Reconfiguring the Defense

Another thing that seems to be gathering steam as a consensus opinion in Sens-world these days is that Ottawa needs to remake their blueline to be bigger and "tougher to play against". While I'm not necessarily opposed to increasing the average size of Ottawa's defenders, getting bigger for the sake of it is a good way to accidentally make your defense worse. Without wading too far into age-old battles about roster construction, I'd just say that size is not, by itself, a positive attribute. Being bigger confers some obvious benefits: (potentially) increased strength, reach, physicality. There are also drawbacks: a higher center of gravity means (potentially) decreased puck handling, edgework. Like so much of player evaluation, there are trade-offs everywhere. The measure of whether a player is impactful or not is more complicated than just adding up physical attributes. The Sens don't necessarily need to get bigger, they need to get better defensively. Maybe they will also get bigger in the process, but the first is not a pre-requisite for the second.

Play-off Penalties

The fact that Connor McDavid came awfully close to getting away with pitchforking Matt Duchene in the face at the start of overtime in last night's game between the Edmonton Oilers and Dallas Stars brought back a lot of bad feelings for me on the topic of NHL officiating. It's long been an objective of play-off refereeing to "not decide the outcome of a game." I put that last bit in quotes because refusing to call blatant infractions is deciding the outcome of a game just as much as calling the penalty would have been. Ultimately the Stars didn't end up scoring on the double-minor, but letting the infraction go uncalled (as the refs appeared set to do before the NHL review) would have been a travesty. Duchene was injured on the play! What if the Oilers had scored as a result of getting a 5-on-4 while Duchene crawled to the bench? Would that not have been deciding the outcome of the game?

Ultimately McDavid came back to score the winner in double overtime anyhow. Calling him for that penalty in the first OT wasn't so bad, was it?

Moving Downtown

Lastly, this one is less of a complete thought since we are working with somewhat incomplete information, but in reading through this typically excellent piece from Ian Mendes yesterday on the topic of the Sens getting a downtown arena, it sure seems to me like Michael Andlauer is readying himself to make a pitch for a whole tonne of public money to help fund the venture. For whatever else can be said about Andlauer, he is a shrewd businessman who (mostly) considers his public utterances carefully. This section feels revealing to me:

Andlauer readily concedes, “It’s not something a private person can afford to do. Trust me, if I could, I would.”
He points to the financing model used to construct both arenas in Alberta, where the Oilers had Rogers Place open in 2016 and the Flames have designs on a new arena in the heart of downtown Calgary.
“There is a public-private initiative that’s worked out well in Calgary and Edmonton,” said Andlauer. “Edmonton is a great story. It’s not burdening the taxpayers.”

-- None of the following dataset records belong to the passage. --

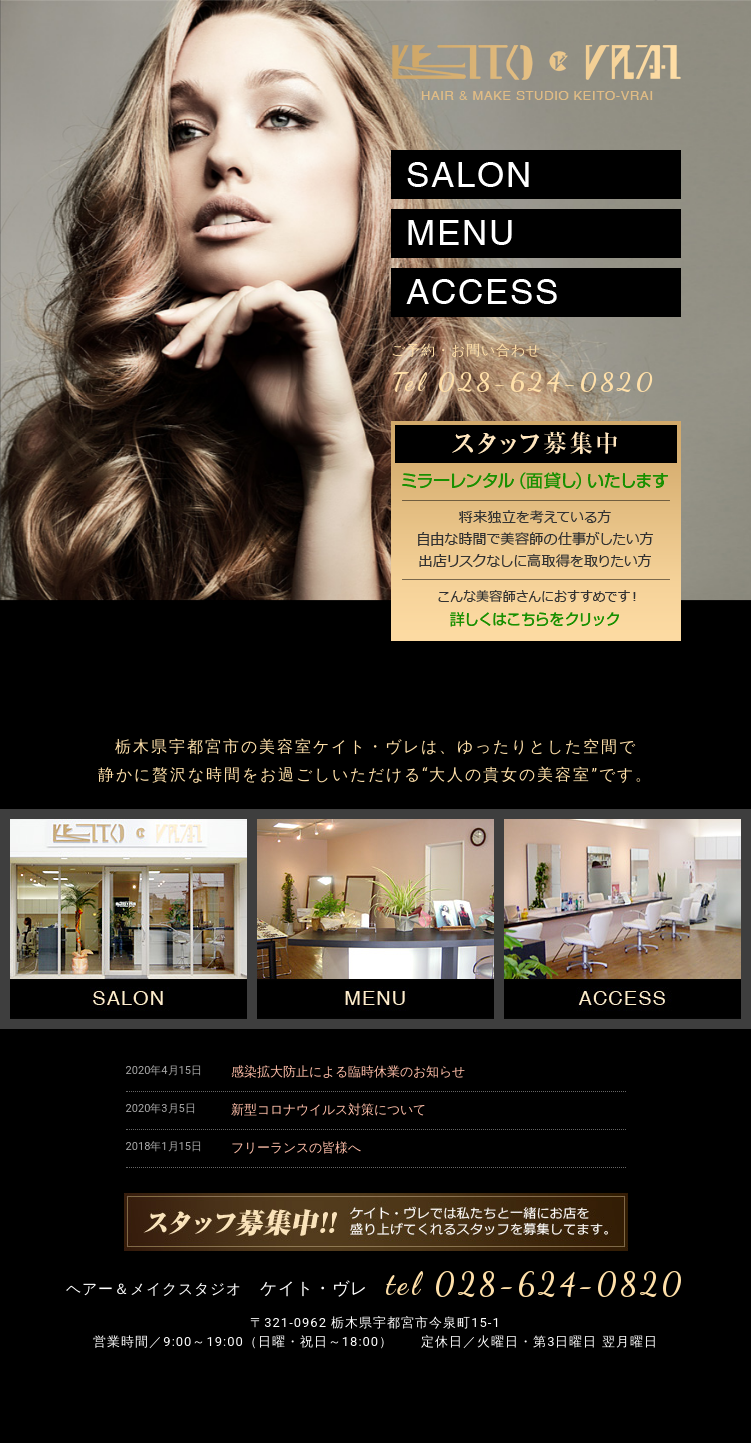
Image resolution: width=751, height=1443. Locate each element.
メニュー (536, 233)
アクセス (536, 292)
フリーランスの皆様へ (296, 1147)
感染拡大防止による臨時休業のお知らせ (348, 1071)
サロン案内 (536, 174)
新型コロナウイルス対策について (328, 1109)
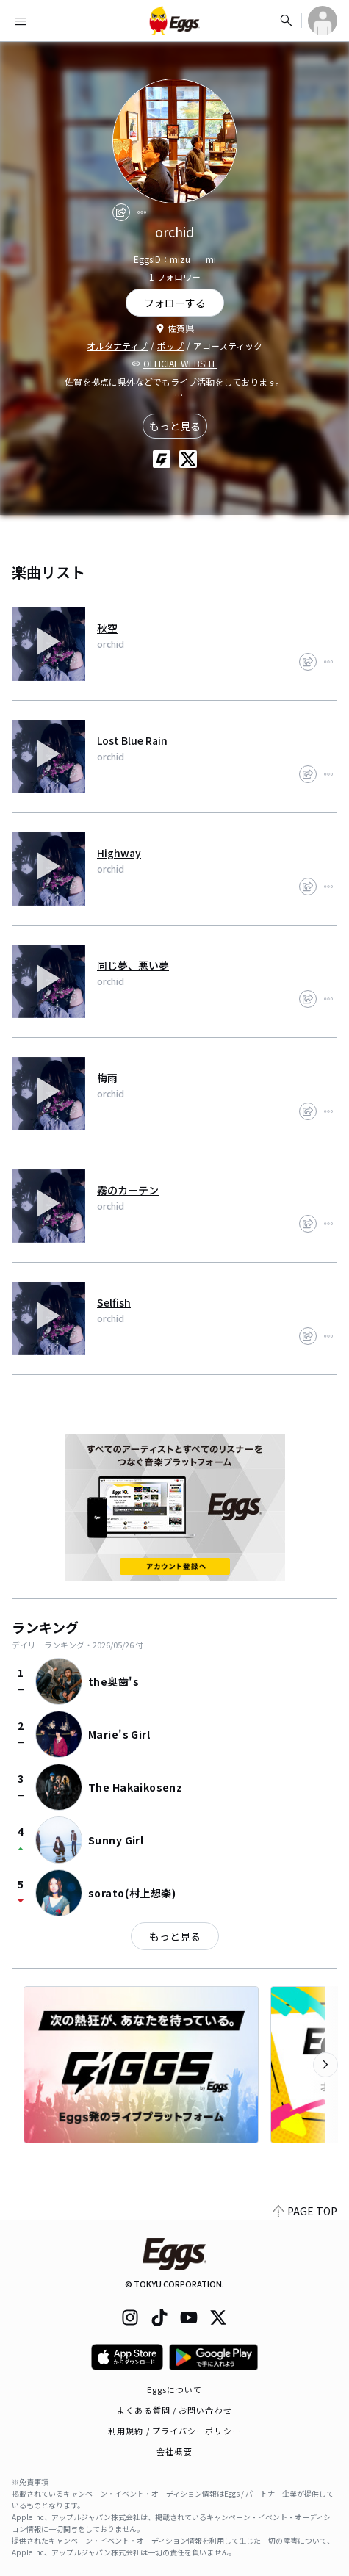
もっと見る (175, 426)
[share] (121, 212)
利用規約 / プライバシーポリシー (174, 2430)
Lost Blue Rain (132, 740)
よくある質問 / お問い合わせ (174, 2410)
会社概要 (174, 2451)
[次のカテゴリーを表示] (325, 2064)
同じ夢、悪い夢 (133, 965)
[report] (142, 212)
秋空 (107, 628)
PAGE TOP (305, 2211)
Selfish (114, 1302)
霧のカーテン (128, 1190)
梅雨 (107, 1077)
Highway (119, 852)
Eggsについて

Andlauer is careful to focus on Edmonton here (which I'm not even sure is that great a of story) because Calgary's agreement looks like this:

The project will cost $926.4 million. The arena accounts for the bulk of that, at $800 million, while the community rink will cost $52.8 million, the parkade will cost $35.4 million, the outdoor community event plaza $28.7 million and the indoor plaza $9.5 million.
The city is taking on 56 per cent of the costs, or $515 million. Its contribution will be funded by transfers from the city’s Major Capital Projects Reserve, the Fiscal Stability Reserve and the Budget Savings Account Merged Reserve.

$515 million dollars could be doing a lot of things in Calgary. If Andlauer sees Calgary as a good example of what's possible from a funding perspective, all I'd say is we'd all better settle ourselves in because we could be headed for one heck of a fight between the Sens and the city.